On 12 August 1930 Tahiti, carrying 103 passengers, 149 crew members, and 500 tons of general cargo, put to sea from Wellington, New Zealand, to continue a voyage from Sydney, Australia, to San Francisco, California. She was about 480 nautical miles (890 km) southwest of Rarotonga at 20°43′S 166°16′W / 20.717°S 166.267°W / -20.717; -166.267 (RMS Tahiti) at 4:30 a.m. on 15 August 1930 when her starboard propeller shaft broke, opening a large hole in her stern and causing rapid flooding. Her crew sent out a distress call via wireless, began launching distress signal rockets, prepared the passengers for the possibility of abandoning ship, and fought the flooding in an effort to save the ship. [8]
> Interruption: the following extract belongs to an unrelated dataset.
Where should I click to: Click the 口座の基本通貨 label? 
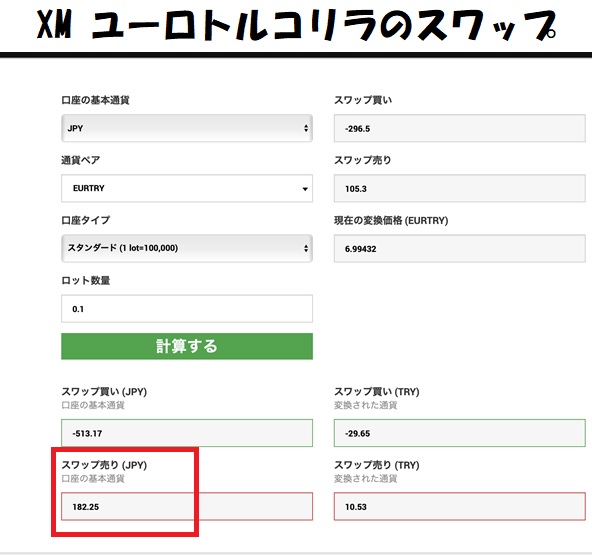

At 10:10 p.m. on 16 August, the Norwegian steamer SS Penybryn arrived on the scene to render assistance. Penybryn stood by Tahiti throughout the night of 16–17 August with her floodlights illuminating Tahiti and her boats ready to go to the assistance of Tahiti′s passengers and crew if needed. [8]

At 9:30 a.m. on 17 August, Tahiti′s passengers and some of her crew abandoned ship, with all lifeboats away in 13 minutes; some of her crew remained behind in order to continue efforts to slow the flooding. The American steamer SS Ventura was just arriving on the scene, having signaled that she could take Tahiti′s passengers and crew aboard, and she picked them up soon after they abandoned ship. Members of Tahiti′s crew, assisted by a boat from Penybryn, then returned to Tahiti in Tahiti′s boats and began efforts to save the first class mails and the luggage from the sinking ship.[8]

By 1:35 p.m. on 17 August, Tahiti was settling rapidly, and it became too dangerous for her crew to remain aboard. They abandoned ship, having saved the ship′s papers and bullion. Tahiti sank, without loss of life, at 4:42 p.m. on 17 August 1930 at 24°44′S 166°15′W / 24.733°S 166.250°W / -24.733; -166.250 (RMS Tahiti), about 460 nautical miles (850 km) from Rarotonga.[8][9][10]

Court of inquiry[edit]

A court of inquiry convened in Wellington, New Zealand, published its findings on the sinking in a report dated 15 September 1930; the report was issued by the United Kingdom′s Board of Trade in London on 11 December 1930. The court found that the sinking resulted from a breakage of the starboard propeller shaft that not only punctured Tahiti′s hull at her stern, admitting water to her shaft tunnel – whicb the court deemed survivable – but also tore a hole in the bulkhead that divided the shaft tunnel from her engine room and No. 3 hold. The court found that the latter hole ultimately caused the ship to sink, as the increasing weight of water flooding the shaft tunnel widened the hole in the bulkhead despite the crew′s effort to contain the flooding and eventually overwhelmed their damage control efforts. The court found both the crew and officials who had certified the ship′s compliance with standards of seaworthiness blameless in the sinking, stated that the breaking of a propeller shaft was a common event at sea but the level of damage sustained by Tahiti in the breaking of her propeller shaft was exceedingly rare, and determined that Tahiti′s sinking was "due to a peril of the sea which no reasonable human care or foresight could have avoided."[8]

The court commended Tahiti′s master, T. A. Toten, for displaying "resource and cool accurate judgment worthy of the highest praise,"[8] said that "all ranks under him responded to the example that he set,"[8] and noted the efforts of the ship′s engineering staff, stating:

On the engineers and the engine room and stoke hold staff under them fell the brunt of the fight. For close on sixty hours, without sleep and without respite the engineers directed and waged a gallant losing fight against the relentless waters, working for long periods deep in water and in imminent danger of the collapse of the strained and partly rent bulkhead that imprisoned the wall of water high above them. It was their courage and endurance that made it possible for the master to delay until the propitious moment, the giving of the final order to abandon the ship.[8]

The court concluded its report by stating "We deem it our duty to place on record this appreciation of the conduct of the master and all those under him."[8]